Bats are the most amazing animals in the world. But don’t take our word for granted, we are bat biologists after all so we are biased. Instead, check these basic facts about bats and you may start loving them as much as we do.
Mammals in flight mode
Bats are mammals, and they are the only species of mammals that achieve active flight. The wing of a bat consists of a double layer of skin connected by a thin layer of blood vessels, nerves muscles and connective tissue and it is greatly involved in thermoregulation and gas exchange (1). The wing membrane stretches over and across modified bones of fingers and down to the legs.
Where can we find bats?
From an evolutionary point of view, bats are a very successful group. They are the second group most divers of mammals in the world after rodents, covering almost a quarter of all mammalian species. Bats are found everywhere in the world except for Antarctica and some remote islands. British Columbia’s diverse geography is home to 16 of the 19 bat species in Canada, with bats living in forests, grasslands and urban areas across the province. BC bats use a variety of habitats for roosts, including trees, caves, mines, buildings and bat houses. Bats often prefer areas near fresh water and trees.

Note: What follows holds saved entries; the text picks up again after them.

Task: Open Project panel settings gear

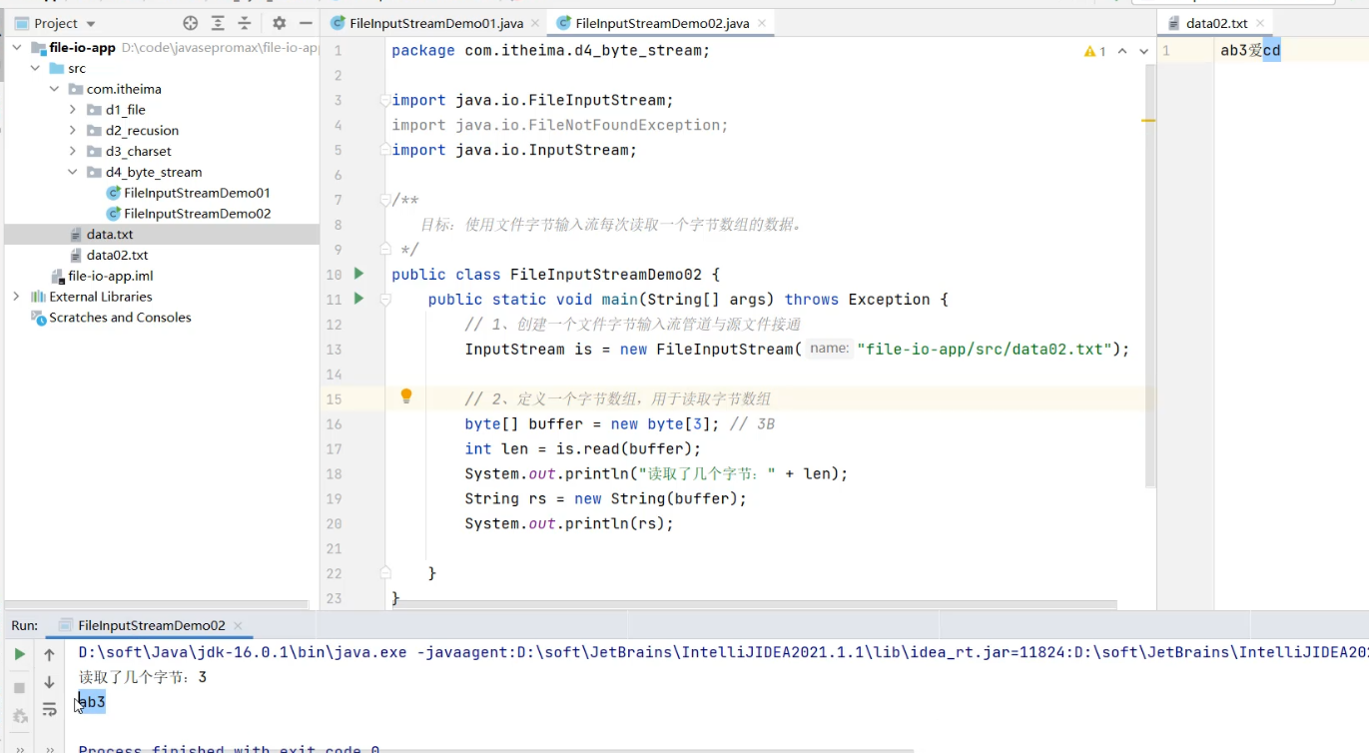Action: point(279,23)
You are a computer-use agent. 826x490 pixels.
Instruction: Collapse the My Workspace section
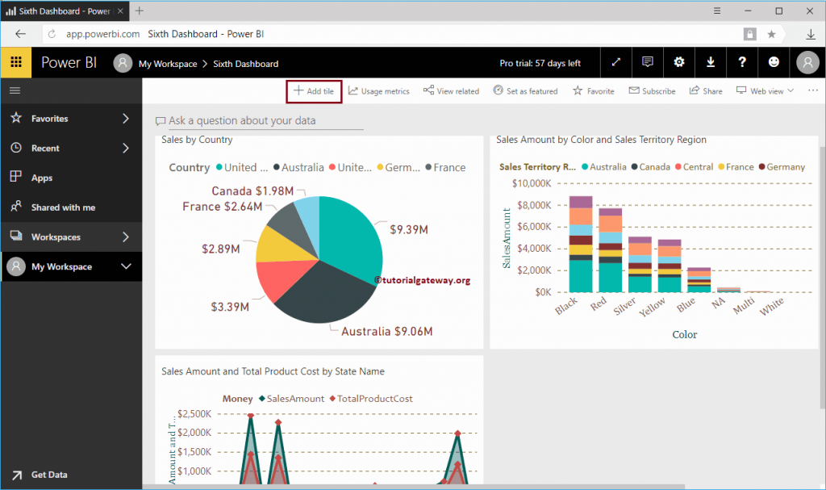coord(71,266)
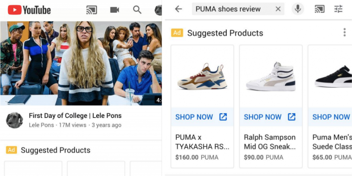The image size is (352, 176).
Task: Open the First Day of College video thumbnail
Action: tap(81, 63)

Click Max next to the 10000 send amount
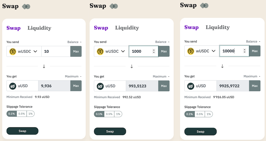[x=255, y=51]
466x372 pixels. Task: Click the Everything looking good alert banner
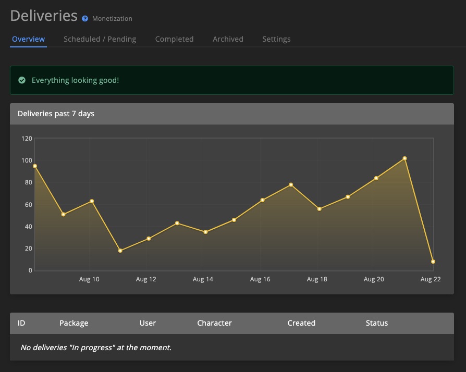pos(231,80)
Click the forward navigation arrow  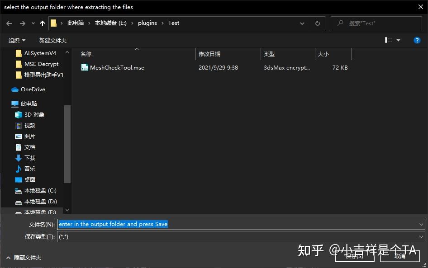(22, 23)
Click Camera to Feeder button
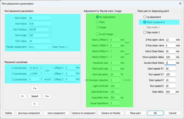This screenshot has height=119, width=184. (111, 113)
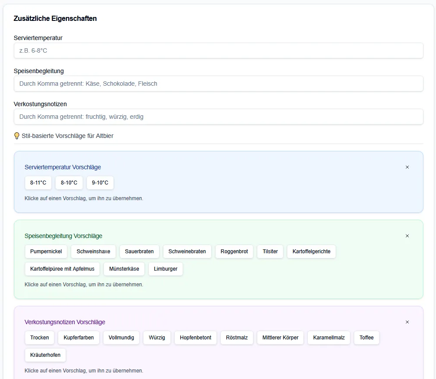This screenshot has height=379, width=436.
Task: Close the Verkostungsnotizen Vorschläge panel
Action: 407,322
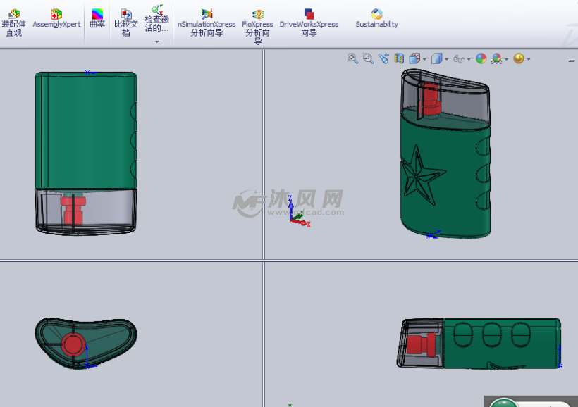The width and height of the screenshot is (578, 407).
Task: Toggle the Section View icon
Action: click(x=399, y=58)
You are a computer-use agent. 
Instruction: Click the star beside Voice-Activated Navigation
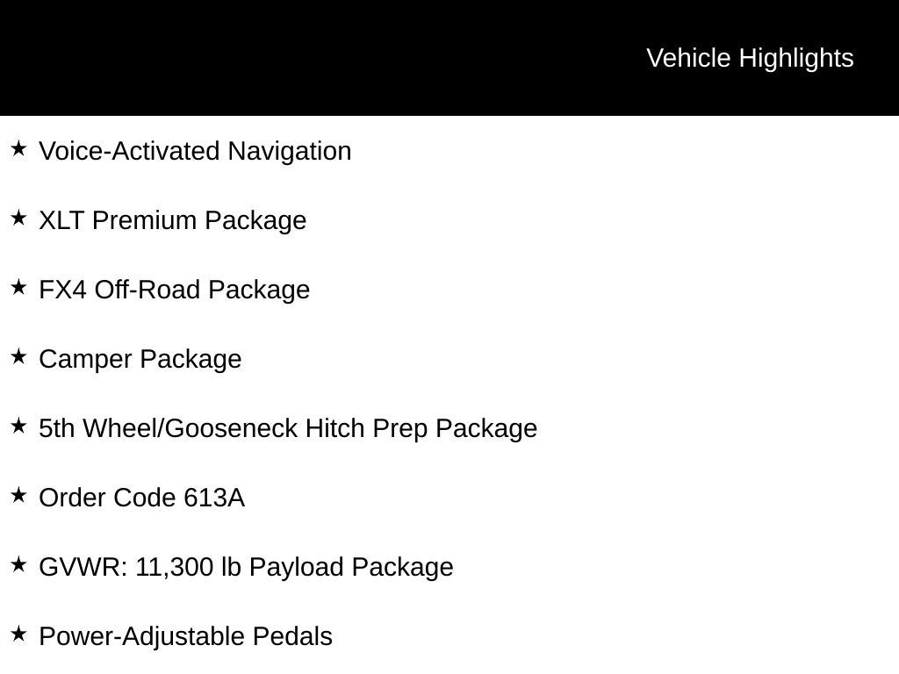[18, 148]
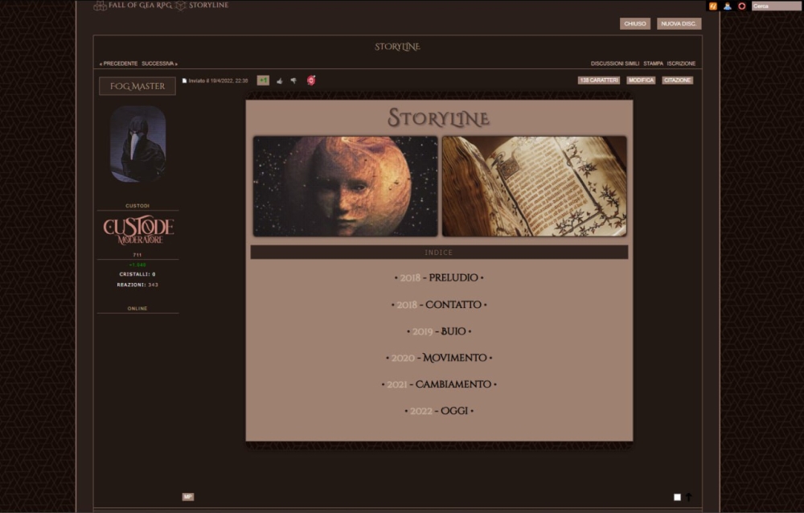
Task: Open Discussioni Simili link
Action: click(x=615, y=64)
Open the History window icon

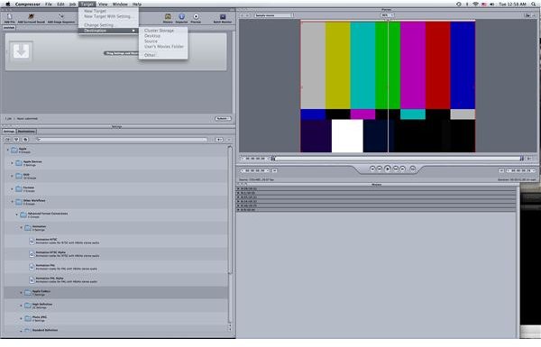168,17
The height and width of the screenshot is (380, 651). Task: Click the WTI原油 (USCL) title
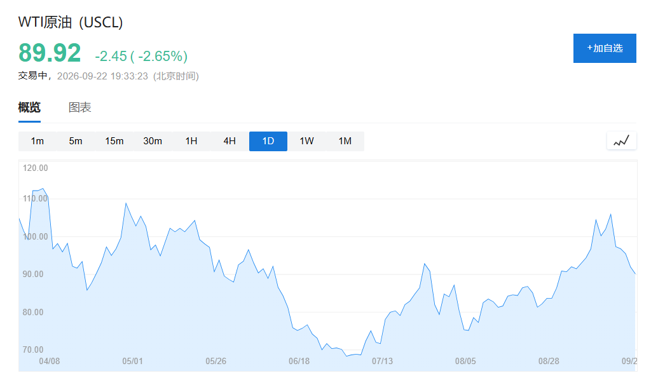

What are the benefits of bats?
BC bats play an important role in the ecosystem as voracious consumers of insects. Bats are effective insect hunters, with many bats eating their body weight in insects each night! By installing a bat house up in your community you will benefit from the nightly foraging of these winged predators that devour mosquitoes and garden pests, providing natural pest control.
What threats do bats face?
Despite the adaptability of bats, habitat loss is a major threat to bat populations worldwide. Many of our bat species are at risk due to the loss of their roosting and feeding habitats, as well as pesticide use that can poison bats. Other serious threats, like White-nose syndrome (WNS), a deadly fungus that has been spreading west across North America and killing hibernating bats, also puts stress on bat populations.
How you can help
Bat houses provide important roosting habitat for bats, giving them a place to rest, rear their young and be safe from predators. Bat houses are an excellent way to enhance habitats that lack natural roosting spaces, like old hollow trees, and help attract bats to areas with lots of insects!
As the caretaker of a bat house you will have the opportunity to observe bats as they enter and leave the roost. By reporting your observations you can directly help us to monitor and protect bat populations in BC, providing valuable information that can be used to protect bats and detect threats like White-nose syndrome. Your help makes a major difference in conserving our local bats!